» TEXTO EXTRAÍDO:
David Harrower: Blackbird


"Una: Coming inside me.
What could I have possibly given you
given you that wasn't my twelve-year-old body?
What else could you have wanted?
There was nothing else.

Ray: There was.
For me there was."

Qué duda cabe: uno de los últimos tabúes, uno de los elementos preferidos por los movimientos punitivistas de toda índole como material a partir del cual elaborar y agitar los pánicos morales que constituyen su herramienta propagandística, es la sexualidad de las personas menores. A pesar de estar circundados, desde luego (y como suele suceder), de la mayor de las hipocresías (sexualización publicitaria de la imagen adolescente mediante...), es cierto, en efecto, que los discursos sociales hegemónicos en la materia basculan constantemente entre el miedo a la libertad sexual de la persona adolescente (especialmente, si esa libertad se ejerce de manera "desviada", no ajustada a las normas sociales acerca de "lo sexualmente correcto" -exploración, no obstante tan natural, justamente, en el período de la adolescencia) y el miedo -alternativo, o más bien complementario- que reniega de la agencia de las personas menores en materia sexual, objetificándolas y convirtiéndolas en puras "víctimas" de fantasmáticos "predadores sexuales", adultos (varones) "depravados", mal integrados y -se sostiene -socialmente problemáticos. (Y que, por ello, justificarían -tal es la utilidad ideológica de la construcción discursiva- toda forma de violencia estatal, hasta el  límite, con tal de "proteger a nuestr@s -obsérvese el énfasis en el posesivo- menores"...)

» EJERCICIOS POR RESOLVER:
A. Reproduce del texto extraído el fragmento que empieza con "What could I" y sigue hasta "Ray: There was.".
B. Contesta estas preguntas sobre el texto extraído:
(i) ¿Qué edad atribuye Una a su cuerpo en el diálogo citado?
(ii) ¿Qué título figura en el encabezado del texto extraído?
(iii) Según el texto extraído, ¿qué constituyen los pánicos morales para los movimientos punitivistas?
C. Traduce al español, por favor, esta oración del texto extraído: "What else could you have wanted?"
Los datos constituyen un material independiente del texto extraído.

» DATOS DISPONIBLES:
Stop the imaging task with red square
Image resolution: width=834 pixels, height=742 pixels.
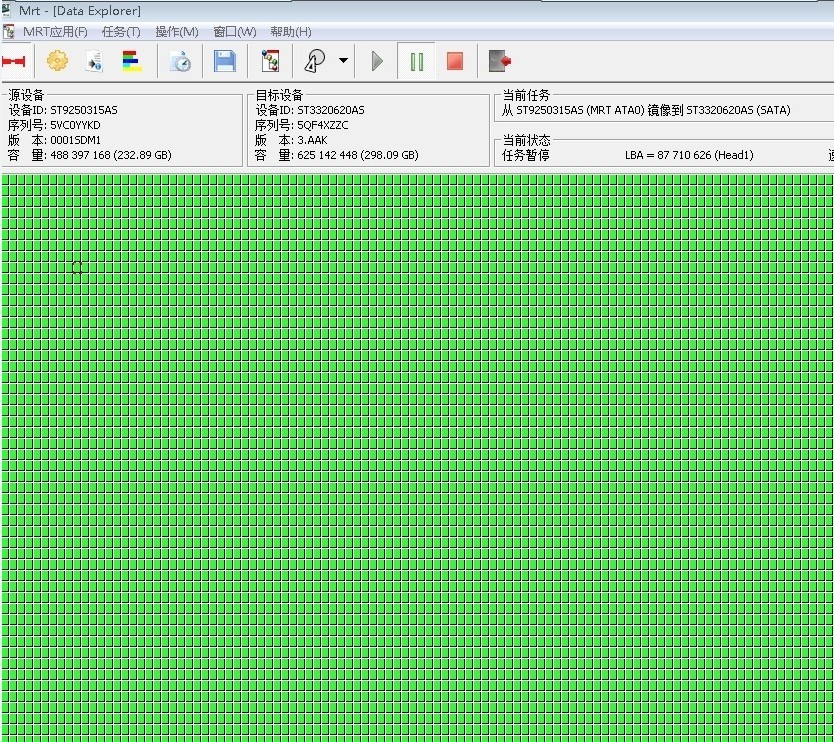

» RESPUESTAS POR EJERCICIO:
A.
What could I have possibly given you
given you that wasn't my twelve-year-old body?
What else could you have wanted?
There was nothing else.

Ray: There was.

B.
(i) Doce años.
(ii) Blackbird.
(iii) Su herramienta propagandística.

C. ¿Qué más podrías haber querido?